BRATTLEBORO—Beginning Wednesday, Aug. 29 at 7 p.m., Brooks Memorial Library will present a reading and discussion series on farms and gardens.
Join the conversation with your neighbors in this four-book Vermont Humanities Council discussion series facilitated by VHC scholar Richard Wizansky.
Vermonters know as well as anyone the rich metaphors inherent in farming and gardening. These authors dig deep to explore the philosophical roots, family dynamics, and personal enrichment associated with tending and growing
The series begins with Michael Pollan’s Second Nature.

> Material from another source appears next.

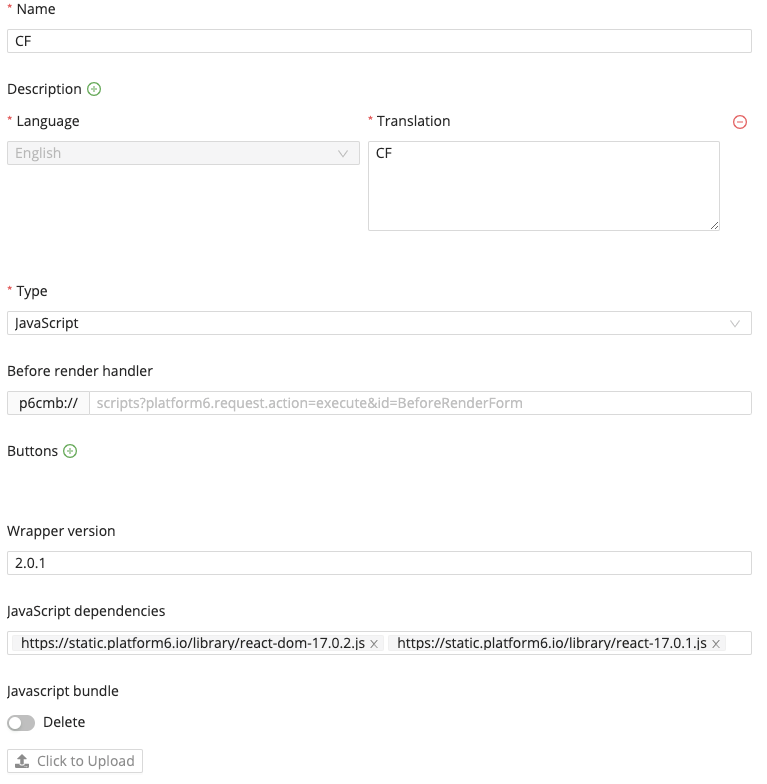Select the react-17.0.1.js dependency tag
The width and height of the screenshot is (767, 784).
(x=551, y=643)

Eight years ago, Pollan bought an old Connecticut dairy farm. He planted a garden and attempted to follow Thoreau’s example: do not impose your will upon the wilderness, the woodchucks, or the weeds. That ethic did not, of course, work. But neither did pesticides or firebombing the woodchuck burrow.
So Pollan began to think about the troubled borders between nature and contemporary life. The result is a funny, profound, and beautifully written book in the finest tradition of American nature writing. A blend of meditation, autobiography, and social history, it inspires thoughts on the war of the roses; sex and class conflict in the garden; virtuous composting; the American lawn; seed catalogs; and the politics of planting a tree.
The series continues the following Wednesdays at 7 p.m. with these books:
• Sept. 19, Sue Hubbell’s A Country Year: Living the Questions, 1986.
• Nov. 14, Jamaica Kindaid’s My Garden.
• Dec. 12, Jane Brox’s Here and Nowhere Else.